Introduction
Published online by Cambridge University Press: 23 November 2009
Summary
This book is an essay in the philosophical history of some theological metaphors. The metaphors – of ‘interiority’, of ‘ascent’, of ‘light and darkness’ and of ‘oneness with God’ – appear to have occupied a central role in the description of the Christian ways of spirituality for as long as Christians have attempted to give one. And they still do. There are many other metaphors – in particular, there are many metaphors of Christian love – whose role is equally crucial, but I have chosen to study the particular metaphors I have mentioned, and not others, for a number of reasons, among which the following are perhaps the most important.

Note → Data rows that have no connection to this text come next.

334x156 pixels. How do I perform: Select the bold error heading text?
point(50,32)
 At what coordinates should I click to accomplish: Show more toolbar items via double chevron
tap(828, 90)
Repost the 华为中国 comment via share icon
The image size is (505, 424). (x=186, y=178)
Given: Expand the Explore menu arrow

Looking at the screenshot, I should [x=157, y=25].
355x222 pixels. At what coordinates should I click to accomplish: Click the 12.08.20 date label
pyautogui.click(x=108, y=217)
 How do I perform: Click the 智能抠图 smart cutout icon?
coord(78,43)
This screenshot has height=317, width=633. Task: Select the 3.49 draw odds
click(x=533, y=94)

First, because the metaphors of inwardness, ascent and light–darkness form a closely related cluster; secondly, because taken together they have an impact on the description of the Christian way of life which is distinctively ‘negative’ or ‘apophatic’, for which reason I have called them ‘metaphors of negativity’; thirdly, because they are metaphors characteristic of a Neoplatonic style of Christian theology, so that the study of them opens up lines of enquiry into an important aspect of the influence of Neoplatonism on Christian spirituality; fourthly, because they are metaphors which retain a currency still, and so it seemed that the study of them could also shed some light on what they do for us, by way of an account of the traditions from which we inherited them; and finally, this last reason seemed important to me because I suspected when I embarked on this study that the purposes which these metaphors serve for Christians today are very different from the purposes which they served within the ancient and mediaeval traditions of Christianity in the West, and that therefore it might be useful to know what those differences are.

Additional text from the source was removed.